> [Activity]:
Take the entries that follow and return exactly the lines from the one holding "2 [tab] (200, 474)" through the one holding "Aide/FAQ (48, 1049)", both included. Nothing else is needed.

> [Raw data]:
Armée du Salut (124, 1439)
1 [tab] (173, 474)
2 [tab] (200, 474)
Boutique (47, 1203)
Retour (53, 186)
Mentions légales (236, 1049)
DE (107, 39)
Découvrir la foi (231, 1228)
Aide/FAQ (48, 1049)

...

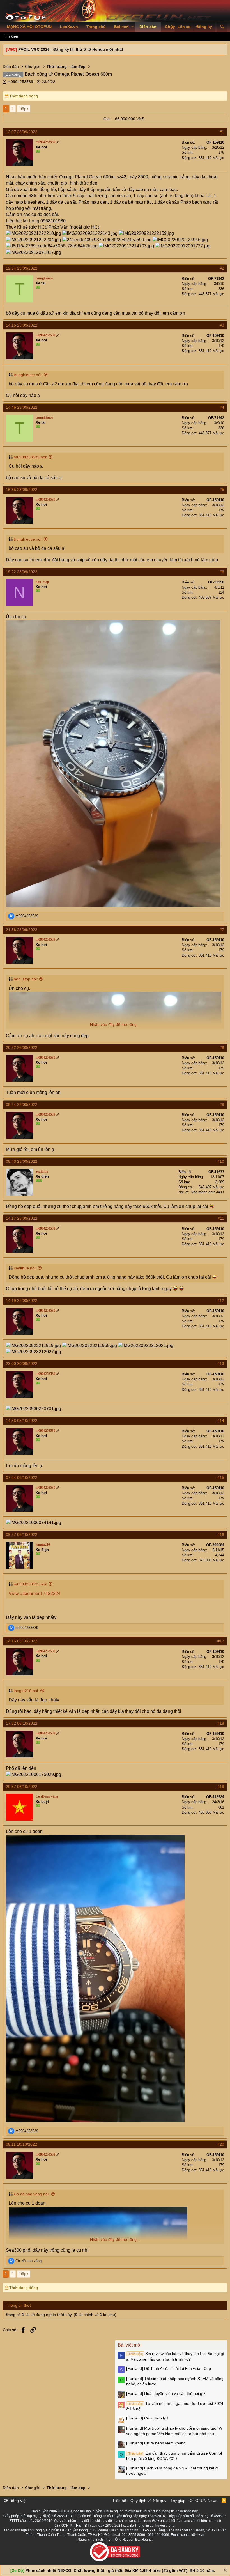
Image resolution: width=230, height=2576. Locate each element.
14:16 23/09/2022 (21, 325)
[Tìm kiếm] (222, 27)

---

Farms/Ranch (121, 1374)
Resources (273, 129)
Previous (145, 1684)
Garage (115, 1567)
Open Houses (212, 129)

> [Solution for this exercise]:
2 [tab] (200, 474)
Boutique (47, 1203)
Retour (53, 186)
Mentions légales (236, 1049)
DE (107, 39)
Découvrir la foi (231, 1228)
Aide/FAQ (48, 1049)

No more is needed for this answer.